Life Member

Inducted 2018

Nicknamed  the “The Ox” is pictured right rear amongst 60s team mates

From the citation at the Annual Dinner (provided by Arch Cameron);

As you would no doubt be aware, he has not had an easy life and had to fight many battles

His father was interned during the war at a camp near Barmera for four years when Tony was in his formative years.

Tony always shown great loyalty and appreciation to the Christian Brothers for his pre-tertiary education, although not altogether undivided, given all the encouragement he has given their former students to play for the Blacks rather than the old scholars teams.

Like two of this year’s recruits, Tony joined the Blacks in preference to continuing at West Adelaide where he had played reserves with distinction.

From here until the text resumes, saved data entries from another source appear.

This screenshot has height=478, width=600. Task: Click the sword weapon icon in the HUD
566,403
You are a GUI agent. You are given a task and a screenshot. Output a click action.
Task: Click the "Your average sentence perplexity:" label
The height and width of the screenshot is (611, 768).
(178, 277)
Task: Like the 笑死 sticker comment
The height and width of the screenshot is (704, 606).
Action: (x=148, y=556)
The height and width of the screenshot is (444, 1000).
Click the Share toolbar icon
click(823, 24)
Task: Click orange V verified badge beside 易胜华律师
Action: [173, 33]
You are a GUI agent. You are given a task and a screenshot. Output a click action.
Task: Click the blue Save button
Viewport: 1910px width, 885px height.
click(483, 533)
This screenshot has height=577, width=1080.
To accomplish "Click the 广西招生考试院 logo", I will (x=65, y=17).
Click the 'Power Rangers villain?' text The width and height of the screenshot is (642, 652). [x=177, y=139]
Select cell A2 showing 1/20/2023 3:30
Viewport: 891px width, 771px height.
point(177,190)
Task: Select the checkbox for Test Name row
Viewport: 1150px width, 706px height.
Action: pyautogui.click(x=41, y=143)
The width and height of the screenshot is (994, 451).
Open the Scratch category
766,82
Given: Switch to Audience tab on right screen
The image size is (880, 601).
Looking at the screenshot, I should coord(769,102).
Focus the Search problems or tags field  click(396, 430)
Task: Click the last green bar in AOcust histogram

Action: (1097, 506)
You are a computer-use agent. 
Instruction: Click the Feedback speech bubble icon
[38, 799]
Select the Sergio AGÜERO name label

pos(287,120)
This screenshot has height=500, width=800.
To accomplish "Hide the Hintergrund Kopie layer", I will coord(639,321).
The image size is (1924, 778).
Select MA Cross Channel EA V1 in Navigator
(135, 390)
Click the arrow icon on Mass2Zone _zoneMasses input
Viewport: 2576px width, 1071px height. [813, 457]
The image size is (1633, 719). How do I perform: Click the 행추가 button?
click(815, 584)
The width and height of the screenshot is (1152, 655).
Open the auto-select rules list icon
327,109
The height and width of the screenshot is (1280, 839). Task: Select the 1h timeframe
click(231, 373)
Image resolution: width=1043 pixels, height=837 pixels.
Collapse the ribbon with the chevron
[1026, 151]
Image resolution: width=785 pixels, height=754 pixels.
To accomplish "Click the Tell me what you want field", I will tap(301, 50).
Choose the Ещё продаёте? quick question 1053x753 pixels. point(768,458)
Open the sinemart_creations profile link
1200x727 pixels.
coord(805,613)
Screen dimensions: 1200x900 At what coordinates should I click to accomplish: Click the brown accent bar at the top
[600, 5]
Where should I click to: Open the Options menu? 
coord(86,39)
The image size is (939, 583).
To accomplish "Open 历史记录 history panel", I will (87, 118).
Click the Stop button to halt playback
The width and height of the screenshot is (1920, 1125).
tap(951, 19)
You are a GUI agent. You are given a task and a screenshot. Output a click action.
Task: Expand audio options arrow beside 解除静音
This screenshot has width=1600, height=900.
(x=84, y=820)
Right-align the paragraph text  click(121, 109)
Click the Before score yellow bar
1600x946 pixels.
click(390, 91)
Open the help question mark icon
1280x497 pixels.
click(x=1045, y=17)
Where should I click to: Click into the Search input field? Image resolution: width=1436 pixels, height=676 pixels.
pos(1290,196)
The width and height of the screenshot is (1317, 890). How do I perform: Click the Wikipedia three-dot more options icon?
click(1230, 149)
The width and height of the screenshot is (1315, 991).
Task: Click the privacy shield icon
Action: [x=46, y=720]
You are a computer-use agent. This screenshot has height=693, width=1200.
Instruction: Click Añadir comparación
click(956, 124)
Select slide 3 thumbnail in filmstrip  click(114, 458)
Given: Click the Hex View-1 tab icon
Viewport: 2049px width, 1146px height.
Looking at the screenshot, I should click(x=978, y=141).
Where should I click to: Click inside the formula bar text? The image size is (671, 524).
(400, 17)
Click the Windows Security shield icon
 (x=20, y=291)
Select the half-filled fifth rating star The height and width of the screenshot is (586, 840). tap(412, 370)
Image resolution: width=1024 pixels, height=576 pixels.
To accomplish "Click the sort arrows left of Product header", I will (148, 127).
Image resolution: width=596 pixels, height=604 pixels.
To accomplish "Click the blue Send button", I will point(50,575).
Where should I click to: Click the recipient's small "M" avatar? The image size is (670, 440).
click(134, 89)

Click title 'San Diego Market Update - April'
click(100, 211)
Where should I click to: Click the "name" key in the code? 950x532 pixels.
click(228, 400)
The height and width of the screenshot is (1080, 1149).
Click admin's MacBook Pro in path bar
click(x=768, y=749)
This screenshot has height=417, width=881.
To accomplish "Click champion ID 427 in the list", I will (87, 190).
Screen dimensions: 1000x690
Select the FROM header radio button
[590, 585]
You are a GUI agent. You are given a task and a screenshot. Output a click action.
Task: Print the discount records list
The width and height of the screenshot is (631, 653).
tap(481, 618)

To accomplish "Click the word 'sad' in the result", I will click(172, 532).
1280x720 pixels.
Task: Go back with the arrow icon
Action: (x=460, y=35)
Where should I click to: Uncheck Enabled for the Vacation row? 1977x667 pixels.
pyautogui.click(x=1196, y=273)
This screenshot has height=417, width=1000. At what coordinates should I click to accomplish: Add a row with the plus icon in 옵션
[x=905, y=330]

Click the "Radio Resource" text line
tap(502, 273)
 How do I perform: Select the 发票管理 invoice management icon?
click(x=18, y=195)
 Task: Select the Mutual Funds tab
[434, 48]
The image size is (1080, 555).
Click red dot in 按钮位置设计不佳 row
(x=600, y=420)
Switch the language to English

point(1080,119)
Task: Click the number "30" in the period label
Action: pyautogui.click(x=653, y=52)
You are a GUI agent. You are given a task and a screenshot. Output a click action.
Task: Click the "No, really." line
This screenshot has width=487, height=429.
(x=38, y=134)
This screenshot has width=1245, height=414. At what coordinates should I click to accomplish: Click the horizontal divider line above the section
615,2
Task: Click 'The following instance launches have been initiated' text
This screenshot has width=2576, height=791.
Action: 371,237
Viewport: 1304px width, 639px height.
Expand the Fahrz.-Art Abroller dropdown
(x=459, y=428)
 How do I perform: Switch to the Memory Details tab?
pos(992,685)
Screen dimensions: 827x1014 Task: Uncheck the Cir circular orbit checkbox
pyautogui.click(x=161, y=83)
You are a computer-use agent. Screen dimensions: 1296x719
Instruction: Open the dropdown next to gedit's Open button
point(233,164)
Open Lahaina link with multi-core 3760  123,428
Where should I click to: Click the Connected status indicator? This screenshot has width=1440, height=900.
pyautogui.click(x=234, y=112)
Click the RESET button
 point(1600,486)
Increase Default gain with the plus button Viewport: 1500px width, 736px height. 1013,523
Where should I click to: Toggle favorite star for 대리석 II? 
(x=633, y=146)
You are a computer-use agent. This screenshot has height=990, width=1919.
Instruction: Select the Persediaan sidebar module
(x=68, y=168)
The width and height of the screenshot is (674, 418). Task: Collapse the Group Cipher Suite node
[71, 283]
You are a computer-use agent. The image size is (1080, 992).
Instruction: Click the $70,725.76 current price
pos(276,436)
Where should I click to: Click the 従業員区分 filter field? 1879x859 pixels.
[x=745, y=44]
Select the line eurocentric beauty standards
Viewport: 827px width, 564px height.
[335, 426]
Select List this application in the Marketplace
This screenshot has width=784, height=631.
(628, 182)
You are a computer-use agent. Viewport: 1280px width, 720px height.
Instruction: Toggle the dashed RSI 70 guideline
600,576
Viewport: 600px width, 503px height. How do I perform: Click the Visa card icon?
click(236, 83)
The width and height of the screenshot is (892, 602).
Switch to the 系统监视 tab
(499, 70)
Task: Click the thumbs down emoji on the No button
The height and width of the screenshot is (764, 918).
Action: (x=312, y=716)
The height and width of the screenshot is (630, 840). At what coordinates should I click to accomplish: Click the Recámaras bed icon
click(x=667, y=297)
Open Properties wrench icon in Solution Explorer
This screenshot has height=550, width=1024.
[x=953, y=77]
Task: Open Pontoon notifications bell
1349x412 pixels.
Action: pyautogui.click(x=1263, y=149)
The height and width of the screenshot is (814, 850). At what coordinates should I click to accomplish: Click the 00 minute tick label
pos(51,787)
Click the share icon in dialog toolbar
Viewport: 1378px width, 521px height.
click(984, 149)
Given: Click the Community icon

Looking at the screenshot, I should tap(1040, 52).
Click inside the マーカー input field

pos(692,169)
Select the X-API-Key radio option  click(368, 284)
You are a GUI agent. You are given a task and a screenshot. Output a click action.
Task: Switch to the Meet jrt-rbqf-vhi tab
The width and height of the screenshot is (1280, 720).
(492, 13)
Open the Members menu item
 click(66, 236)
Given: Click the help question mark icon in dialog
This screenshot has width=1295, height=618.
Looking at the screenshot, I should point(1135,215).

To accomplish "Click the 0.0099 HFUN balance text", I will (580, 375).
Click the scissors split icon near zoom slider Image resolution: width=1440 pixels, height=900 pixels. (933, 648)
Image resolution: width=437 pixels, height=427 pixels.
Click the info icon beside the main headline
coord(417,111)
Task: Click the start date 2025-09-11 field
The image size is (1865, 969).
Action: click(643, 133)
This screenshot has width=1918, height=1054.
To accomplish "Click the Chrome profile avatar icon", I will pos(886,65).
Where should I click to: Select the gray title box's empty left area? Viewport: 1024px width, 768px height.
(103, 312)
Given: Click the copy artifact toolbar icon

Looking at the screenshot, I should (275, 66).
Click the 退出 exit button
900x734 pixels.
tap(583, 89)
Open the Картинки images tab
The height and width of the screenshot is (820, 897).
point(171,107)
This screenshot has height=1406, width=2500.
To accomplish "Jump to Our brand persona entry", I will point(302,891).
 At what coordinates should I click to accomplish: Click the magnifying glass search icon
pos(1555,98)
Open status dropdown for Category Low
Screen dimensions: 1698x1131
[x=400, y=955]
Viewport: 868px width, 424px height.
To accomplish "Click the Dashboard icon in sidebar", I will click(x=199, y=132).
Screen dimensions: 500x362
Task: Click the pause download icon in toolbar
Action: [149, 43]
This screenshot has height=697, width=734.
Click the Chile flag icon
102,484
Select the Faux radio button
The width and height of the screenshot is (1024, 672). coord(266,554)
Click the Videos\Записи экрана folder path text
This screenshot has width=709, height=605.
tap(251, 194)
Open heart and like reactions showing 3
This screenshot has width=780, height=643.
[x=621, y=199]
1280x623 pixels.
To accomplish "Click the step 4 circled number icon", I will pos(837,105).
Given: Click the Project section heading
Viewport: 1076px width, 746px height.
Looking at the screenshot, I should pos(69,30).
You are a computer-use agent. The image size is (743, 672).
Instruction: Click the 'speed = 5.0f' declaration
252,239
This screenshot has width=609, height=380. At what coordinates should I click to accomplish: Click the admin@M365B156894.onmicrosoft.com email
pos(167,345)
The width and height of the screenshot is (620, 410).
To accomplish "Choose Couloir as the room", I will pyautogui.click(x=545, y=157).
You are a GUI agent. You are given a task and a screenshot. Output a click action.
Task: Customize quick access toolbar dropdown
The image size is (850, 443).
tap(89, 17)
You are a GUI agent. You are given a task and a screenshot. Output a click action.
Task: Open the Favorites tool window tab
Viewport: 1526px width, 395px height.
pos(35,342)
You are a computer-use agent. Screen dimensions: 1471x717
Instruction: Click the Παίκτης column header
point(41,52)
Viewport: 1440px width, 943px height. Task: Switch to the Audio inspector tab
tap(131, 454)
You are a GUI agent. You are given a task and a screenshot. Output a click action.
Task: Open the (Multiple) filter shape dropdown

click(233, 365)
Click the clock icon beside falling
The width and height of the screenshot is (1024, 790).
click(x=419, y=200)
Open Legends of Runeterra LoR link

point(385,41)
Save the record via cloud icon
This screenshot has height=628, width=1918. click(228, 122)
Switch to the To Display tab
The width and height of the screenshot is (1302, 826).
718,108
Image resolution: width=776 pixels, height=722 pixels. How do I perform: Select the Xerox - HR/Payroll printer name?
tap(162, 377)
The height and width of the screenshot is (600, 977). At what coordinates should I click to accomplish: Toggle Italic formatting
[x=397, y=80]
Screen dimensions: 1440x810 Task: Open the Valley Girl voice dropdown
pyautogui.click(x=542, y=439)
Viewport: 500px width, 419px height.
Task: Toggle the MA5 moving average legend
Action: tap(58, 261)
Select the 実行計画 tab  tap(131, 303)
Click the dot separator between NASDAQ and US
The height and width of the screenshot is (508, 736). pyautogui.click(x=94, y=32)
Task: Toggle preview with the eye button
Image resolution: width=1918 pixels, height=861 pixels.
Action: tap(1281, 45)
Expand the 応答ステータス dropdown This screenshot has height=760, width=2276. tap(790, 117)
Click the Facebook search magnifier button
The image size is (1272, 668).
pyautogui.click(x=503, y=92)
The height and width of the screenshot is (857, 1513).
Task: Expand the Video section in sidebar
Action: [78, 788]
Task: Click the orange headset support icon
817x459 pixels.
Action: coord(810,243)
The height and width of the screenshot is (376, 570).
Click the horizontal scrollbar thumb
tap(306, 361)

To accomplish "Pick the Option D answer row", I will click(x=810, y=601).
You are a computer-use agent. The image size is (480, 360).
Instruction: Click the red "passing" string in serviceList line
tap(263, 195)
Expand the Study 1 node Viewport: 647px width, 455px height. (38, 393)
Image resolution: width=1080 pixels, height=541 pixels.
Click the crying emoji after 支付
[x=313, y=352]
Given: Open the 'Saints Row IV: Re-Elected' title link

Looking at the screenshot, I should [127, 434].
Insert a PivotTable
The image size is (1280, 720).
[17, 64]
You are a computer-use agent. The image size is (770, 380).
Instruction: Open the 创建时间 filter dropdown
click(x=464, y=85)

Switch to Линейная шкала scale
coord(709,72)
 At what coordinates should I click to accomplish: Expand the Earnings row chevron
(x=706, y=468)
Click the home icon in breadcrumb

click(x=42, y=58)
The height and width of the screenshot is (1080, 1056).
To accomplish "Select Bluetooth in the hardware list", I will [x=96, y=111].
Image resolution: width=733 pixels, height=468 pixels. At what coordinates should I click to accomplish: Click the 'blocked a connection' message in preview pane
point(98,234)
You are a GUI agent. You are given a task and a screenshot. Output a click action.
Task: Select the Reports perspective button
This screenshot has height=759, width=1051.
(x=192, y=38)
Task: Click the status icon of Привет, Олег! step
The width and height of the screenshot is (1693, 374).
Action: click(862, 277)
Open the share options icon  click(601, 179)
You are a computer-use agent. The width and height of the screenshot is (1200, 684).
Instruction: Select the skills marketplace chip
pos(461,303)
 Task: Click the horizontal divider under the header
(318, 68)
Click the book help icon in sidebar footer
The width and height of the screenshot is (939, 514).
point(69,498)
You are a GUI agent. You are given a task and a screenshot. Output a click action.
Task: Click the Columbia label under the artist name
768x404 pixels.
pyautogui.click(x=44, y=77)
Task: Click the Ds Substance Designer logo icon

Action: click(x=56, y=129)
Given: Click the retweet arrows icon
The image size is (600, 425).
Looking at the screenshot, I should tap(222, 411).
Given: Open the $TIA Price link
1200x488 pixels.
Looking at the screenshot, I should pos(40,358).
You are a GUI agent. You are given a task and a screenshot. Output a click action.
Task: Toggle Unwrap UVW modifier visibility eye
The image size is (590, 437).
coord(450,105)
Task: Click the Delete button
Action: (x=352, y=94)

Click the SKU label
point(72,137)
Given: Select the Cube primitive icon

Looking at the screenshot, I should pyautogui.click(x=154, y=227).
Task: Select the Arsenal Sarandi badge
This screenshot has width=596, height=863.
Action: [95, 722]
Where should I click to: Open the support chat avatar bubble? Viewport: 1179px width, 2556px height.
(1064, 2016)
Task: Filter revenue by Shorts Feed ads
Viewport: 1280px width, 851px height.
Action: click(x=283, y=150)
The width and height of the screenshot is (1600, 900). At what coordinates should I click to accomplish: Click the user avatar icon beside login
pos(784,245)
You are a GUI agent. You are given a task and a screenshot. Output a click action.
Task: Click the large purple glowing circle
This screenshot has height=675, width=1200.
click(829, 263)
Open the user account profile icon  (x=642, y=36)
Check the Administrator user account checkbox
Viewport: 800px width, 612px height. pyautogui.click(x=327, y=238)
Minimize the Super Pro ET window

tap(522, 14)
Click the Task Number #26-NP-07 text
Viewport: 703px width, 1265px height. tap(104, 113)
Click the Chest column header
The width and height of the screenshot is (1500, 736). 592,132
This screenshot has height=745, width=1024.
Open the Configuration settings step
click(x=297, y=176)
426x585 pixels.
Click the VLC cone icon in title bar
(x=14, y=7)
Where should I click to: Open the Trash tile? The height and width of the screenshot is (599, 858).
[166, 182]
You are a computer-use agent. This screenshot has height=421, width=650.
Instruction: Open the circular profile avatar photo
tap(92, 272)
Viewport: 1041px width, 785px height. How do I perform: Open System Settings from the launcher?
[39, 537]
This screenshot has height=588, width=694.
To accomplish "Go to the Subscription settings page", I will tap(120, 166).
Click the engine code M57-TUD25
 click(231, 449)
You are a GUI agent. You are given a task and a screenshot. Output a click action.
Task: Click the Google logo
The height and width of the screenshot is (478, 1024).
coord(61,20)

He undertook national service when he won the services heavyweight boxing championship: a source of great pride for him

His extraordinary levels of strength and fitness came through persistence, effort and blood sweat and tears as they say, and he became well known for his prowess as a handball champion and the success he enjoyed in that sport with his brother Lou – they were both state and national handball doubles champions.

Long ago former Supreme Court Justice Michael David told me that in a game at Riverside oval Tony, single- handed (perhaps not an entirely accurate description), took on the entire Riverside team when it was necessary to stand up for his teammates when the wharfies, as he called them, tried to throw their weight around in the days before the video and the send-off: if not before, this earned him the nickname the Moge, or more particularly, the Black Mogul.

Tony has a great fondness for former Blacks coach Alan Greer (who, like Tony, saw the game against Port Districts at their oval earlier this year)

Those successes came when, as Tony recounts, the Blacks players achieved their successes with many freshers, year after year, and following their exertions in the sandhills and the parklands over summer, led by a coach in Alan Greer, whom none of them could ever catch.

Just as in his playing days Tony has been the driving force in many of their reunions.

Sadly, his life has been a constant struggle for him since illness struck him down whilst he was a student in fifth year medicine and dominating the amateur league from full forward with his torpedoes: advances in medical science have provided him with much support but a struggle nonetheless.

He is a proud father of 2 sons (Paul and Mark) and 2 daughters (Rebecca and Jane).

His son Paul Anthony followed him to West Adelaide where he was a star and but for a minor indiscretion would have won a Magarey Medal

His encouragement if not downright exhortation to so many to join and stay with the Blacks can never be underestimated.

Earlier in the 70s uniformed St John’s ambulance volunteers would attend each A1-game, and stand near the scoreboard, usually next to the lecturer in politics Jeff Scott and the lecturer in Classics Ron Corney, both, like Tony, also legends at the University: on the comparatively rare occasions that I played A1, this provided a measure of assurance in case of injury that help would be at hand

In the late 70s, they no longer did so: however, at least at the A3 games on beautiful University Oval: Tony had taken their place, again providing comfort for those in need – invariably with a large bottle of Mercurochrome solution in his hand, Tony would rush onto the University Oval to treat, or should I say splash , with considerable generosity in the administered doses of the solution, any of the Blacks who had been bloodied in the fight and, whilst doing so, exhort them, in his own inimitable way, to continue their fight by drawing the blood of their opponents

Ever since got getting to know Tony at that time, whenever I have attended a game at Uni Oval, often just once a year, Tony has always been there supporting his beloved team and entertaining those supporting the team with his colourful commentary, always emphatic, and emphatically more so as the years have progressed

This year Tony was notable not so much for his commentary but for the emphatic use of the horn on Dave Gordon’s car: perhaps out doing whoever was belting the horn on Conor Noonan’s dad’s car at the Tea Tree Gully oval, and he was thumping the horn energetically at the game at Modbury a month later as Jack Paynter’s Blacks continued winning week after week and to his great delight.

Tony has exemplified extraordinary loyalty to the University and his beloved football club: he has given far more back to the University Blacks than he ever received.